STEVE INSKEEP, HOST:

Let's remember the man who spoke those words on the moon. Neil Armstrong died on Saturday after a lifetime that inspired many people, including Neil DeGrasse Tyson, director of New York's Hayden Planetarium who is on the line. Good morning. Welcome back to the program.

NEIL DEGRASSE TYSON: Yeah, good morning. Thanks for having me back.

INSKEEP: So how did you meet Neil Armstrong?

TYSON: I was 14 years old on board the SS Canberra, which is a huge ocean liner that crossed the Atlantic Ocean to put itself into the position to see a total solar eclipse in the summer of 1973. And he was one of the collected luminaries, and experts who were brought onto the ship to increase the educational value of what was going on. And I was just a kid, and there he was.
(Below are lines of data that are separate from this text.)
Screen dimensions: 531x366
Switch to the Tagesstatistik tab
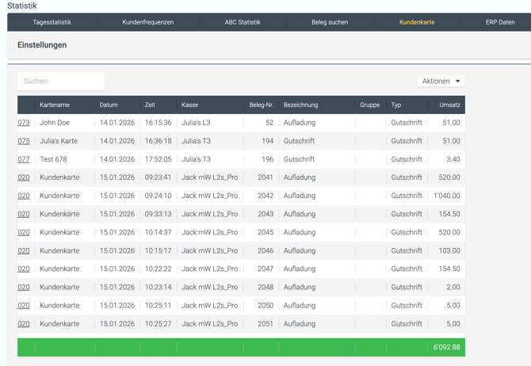[x=52, y=22]

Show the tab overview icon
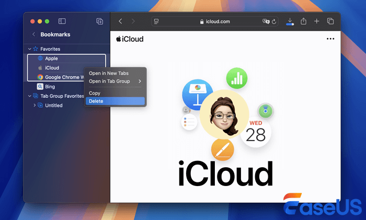[330, 21]
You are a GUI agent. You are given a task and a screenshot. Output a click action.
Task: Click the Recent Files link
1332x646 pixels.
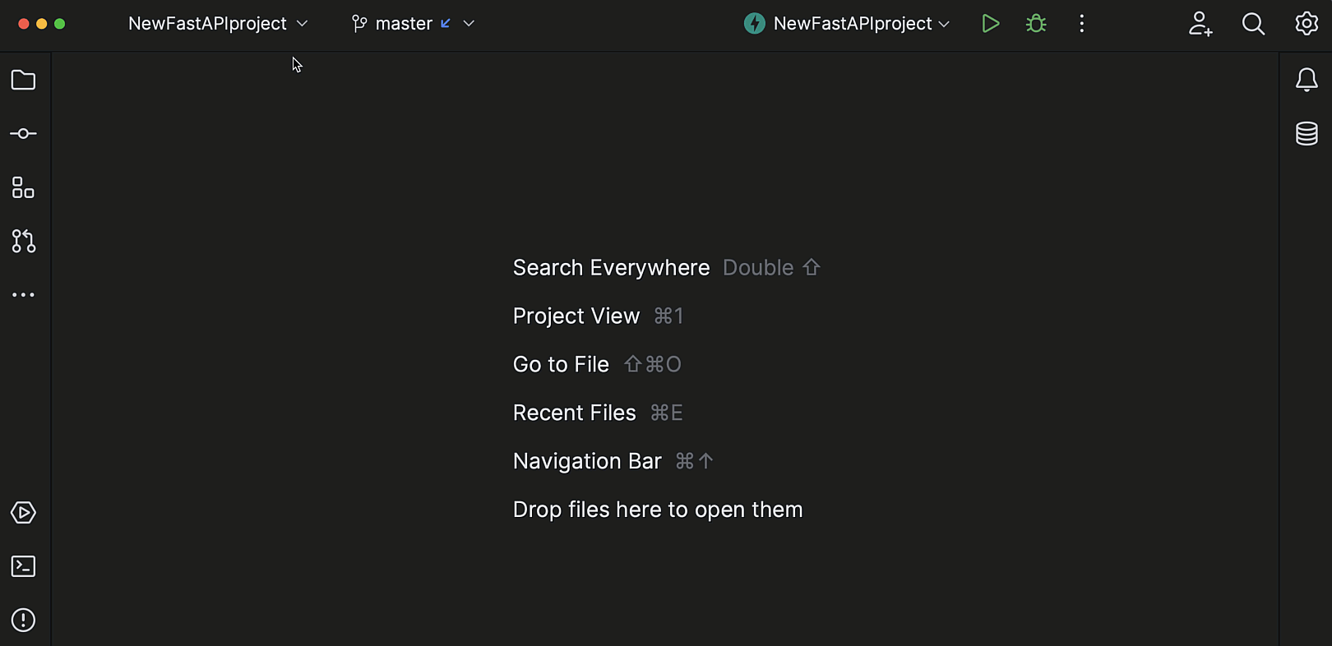coord(574,413)
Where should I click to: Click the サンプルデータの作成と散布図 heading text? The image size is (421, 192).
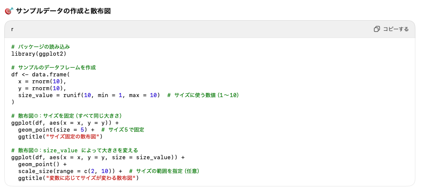point(63,11)
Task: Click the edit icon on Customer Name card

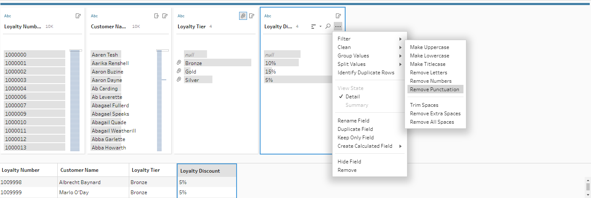Action: [x=165, y=16]
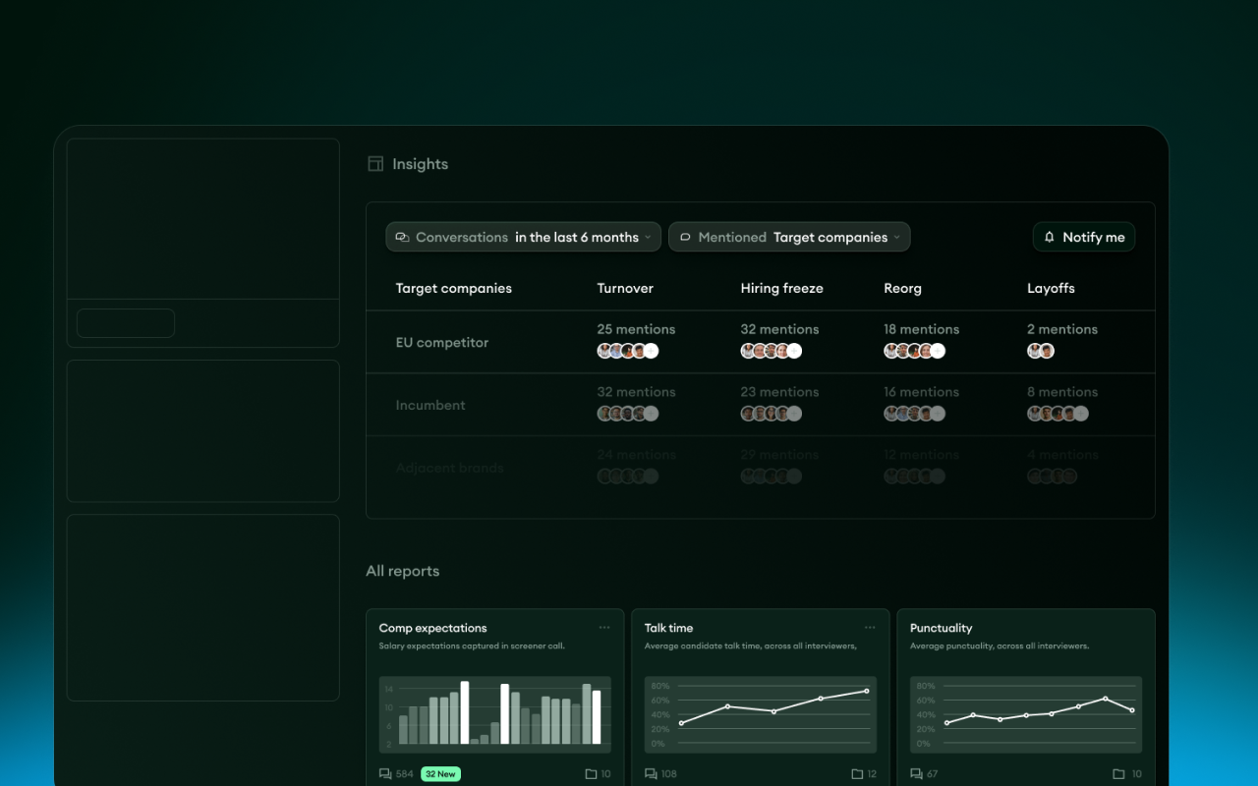Viewport: 1258px width, 786px height.
Task: Click the folder icon on the Punctuality card
Action: [1118, 774]
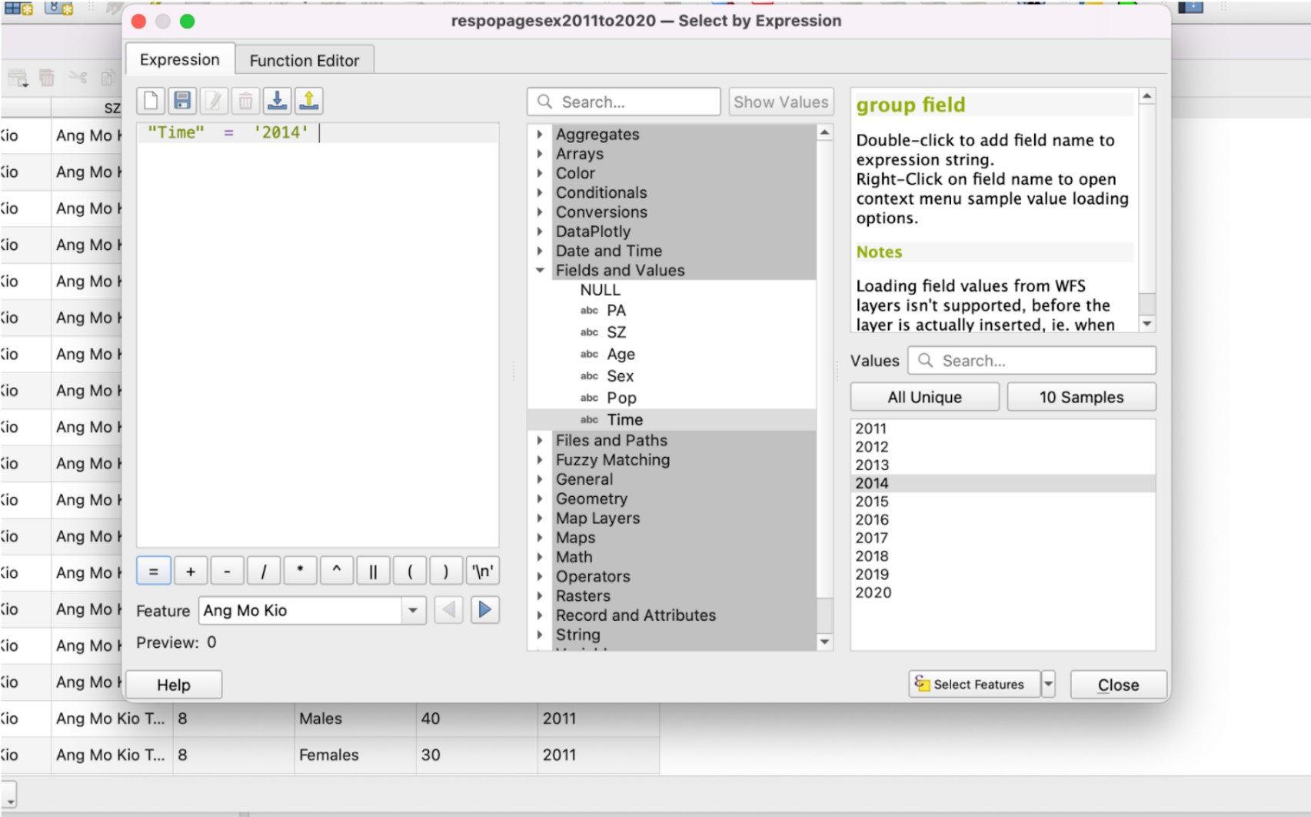Click the 10 Samples button
1311x817 pixels.
coord(1080,397)
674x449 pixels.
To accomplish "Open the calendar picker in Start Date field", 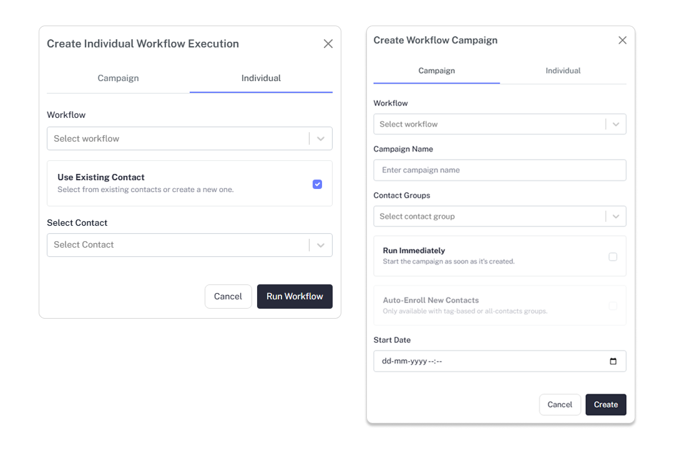I will click(613, 361).
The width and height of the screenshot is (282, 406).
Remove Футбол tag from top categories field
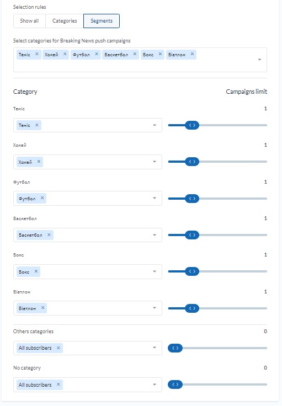pyautogui.click(x=97, y=54)
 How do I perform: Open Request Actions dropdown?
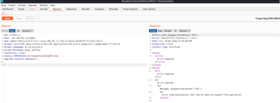(x=27, y=31)
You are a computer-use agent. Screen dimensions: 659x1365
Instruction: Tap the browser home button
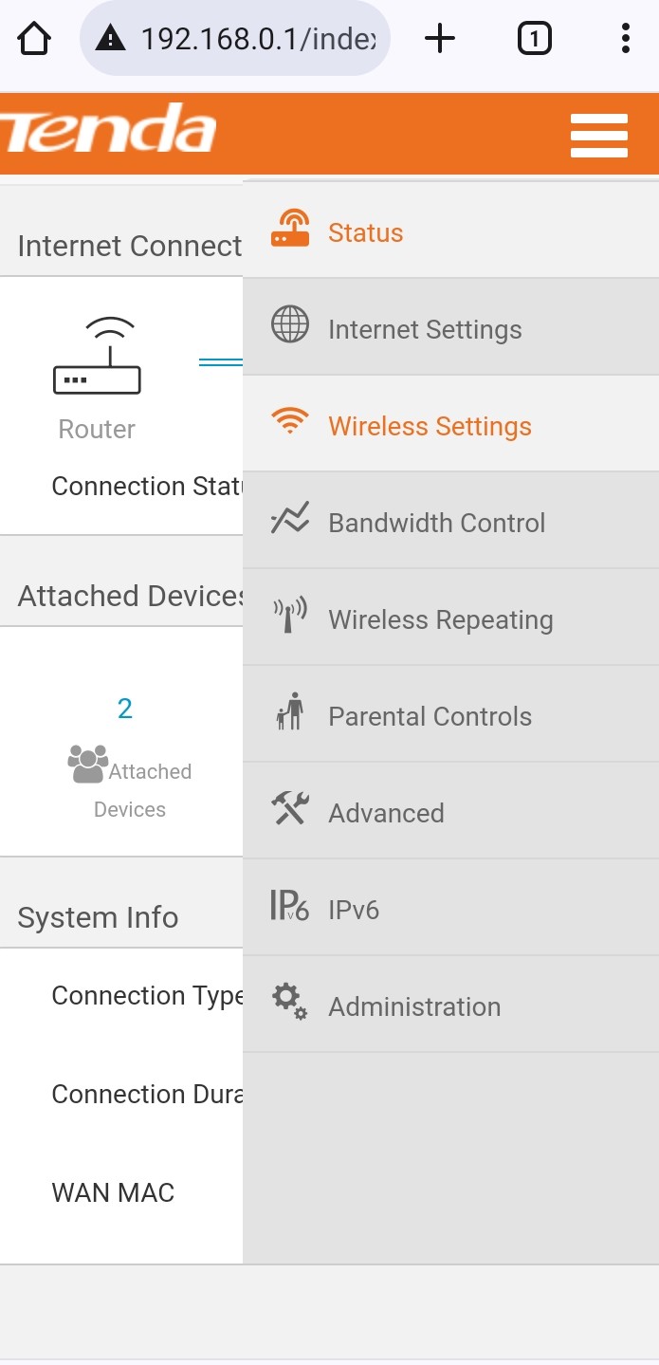pos(35,39)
He was alone, a quiet guy. And curiously, at that time - like yes, he had just been on the moon a few years earlier, but he wasn't mobbed by everybody. It was a very, sort of, busy time with people preparing to see the eclipse.

INSKEEP: Did he pay attention to you as a 14 year old?

TYSON: He definitely - he had a conversation with me and was very friendly and was very warm, and so it was my first encounter with him - with someone who is a hero, but of course later on he was a very private citizen. And so we made him the hero that he was. And that's a very different kind of - there are other kinds of heroes where they're out there trying to get in the limelight and they're - and so it's a very different kind of person contained in Neil Armstrong.

INSKEEP: Well, when you say a quiet guy, I mean part of the reason he was chosen, we read, was not only that he was smart and obviously very brave, but he had to seem flawless. He had to be somebody who wasn't going to fly off the handle or make mistakes.

TYSON: Well, I think that's certainly the case, and so the guy was smooth. I mean, if you look at his heartbeat when he landed on the moon, yes, it was slightly elevated. It's the kind of heartbeat that any of us would get at the gym. And so, yeah, the guy was very even keeled.

But I think, for me, what matters there, is he's an American icon because he embodied all of our dreams of what it is to explore. And since we haven't been back to the moon in 40 years, for me, part of me died with him, because the dream hasn't been sustained. And that worries me, greatly, about the future of us as a space-faring nation.

INSKEEP: Was his accomplishment, then, a dead end?

TYSON: It has been, and if we're not back out of low Earth orbit for another 20 years, it makes me wonder whether it'll ever happen again. So it's a sad moment, because the future did not become real for his achievement.

INSKEEP: Thanks very much, Doctor Tyson.

TYSON: OK. Thanks for having me.

INSKEEP: Neil DeGrasse Tyson is director of the Hayden Planetarium in New York City. Also the author of "Space Chronicles: Facing the Ultimate Frontier."